Stored records:
———
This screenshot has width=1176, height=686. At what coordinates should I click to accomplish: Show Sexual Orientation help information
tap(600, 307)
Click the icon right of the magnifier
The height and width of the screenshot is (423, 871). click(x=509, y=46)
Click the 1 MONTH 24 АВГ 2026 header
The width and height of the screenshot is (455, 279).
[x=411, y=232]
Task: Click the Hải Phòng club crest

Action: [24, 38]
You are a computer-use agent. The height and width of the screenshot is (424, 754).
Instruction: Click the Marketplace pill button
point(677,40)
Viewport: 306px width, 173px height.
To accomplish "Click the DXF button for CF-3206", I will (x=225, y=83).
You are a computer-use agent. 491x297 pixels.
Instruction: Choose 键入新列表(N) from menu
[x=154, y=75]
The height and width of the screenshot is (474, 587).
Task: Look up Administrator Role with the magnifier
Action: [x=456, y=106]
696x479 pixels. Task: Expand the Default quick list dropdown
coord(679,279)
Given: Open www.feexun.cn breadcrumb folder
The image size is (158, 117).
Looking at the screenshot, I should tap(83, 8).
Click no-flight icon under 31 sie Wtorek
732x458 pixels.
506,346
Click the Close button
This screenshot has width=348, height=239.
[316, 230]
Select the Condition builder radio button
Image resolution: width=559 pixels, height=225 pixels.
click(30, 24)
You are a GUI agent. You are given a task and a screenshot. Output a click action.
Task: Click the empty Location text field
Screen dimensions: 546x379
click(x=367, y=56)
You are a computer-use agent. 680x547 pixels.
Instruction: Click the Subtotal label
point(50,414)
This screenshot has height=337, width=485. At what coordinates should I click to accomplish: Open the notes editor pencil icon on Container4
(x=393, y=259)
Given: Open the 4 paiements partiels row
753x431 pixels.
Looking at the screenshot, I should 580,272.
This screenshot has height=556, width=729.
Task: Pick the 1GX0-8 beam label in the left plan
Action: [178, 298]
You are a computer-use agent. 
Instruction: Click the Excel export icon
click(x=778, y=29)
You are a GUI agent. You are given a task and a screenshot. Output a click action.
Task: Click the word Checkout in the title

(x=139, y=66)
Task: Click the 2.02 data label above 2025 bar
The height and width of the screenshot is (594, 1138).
———
### [YOUR INSTRUCTIONS]
When you reach the line with "You are a computer-use agent. The" in the records above, start writing out lines exactly, and stop once the line with "Given: Open www.feexun.cn breadcrumb folder" has been written; include nothing else.

### [ANSWER TO THIS PROBLEM]
You are a computer-use agent. The height and width of the screenshot is (424, 754).
Instruction: Click the Marketplace pill button
point(677,40)
Viewport: 306px width, 173px height.
To accomplish "Click the DXF button for CF-3206", I will (x=225, y=83).
You are a computer-use agent. 491x297 pixels.
Instruction: Choose 键入新列表(N) from menu
[x=154, y=75]
The height and width of the screenshot is (474, 587).
Task: Look up Administrator Role with the magnifier
Action: [x=456, y=106]
696x479 pixels. Task: Expand the Default quick list dropdown
coord(679,279)
Given: Open www.feexun.cn breadcrumb folder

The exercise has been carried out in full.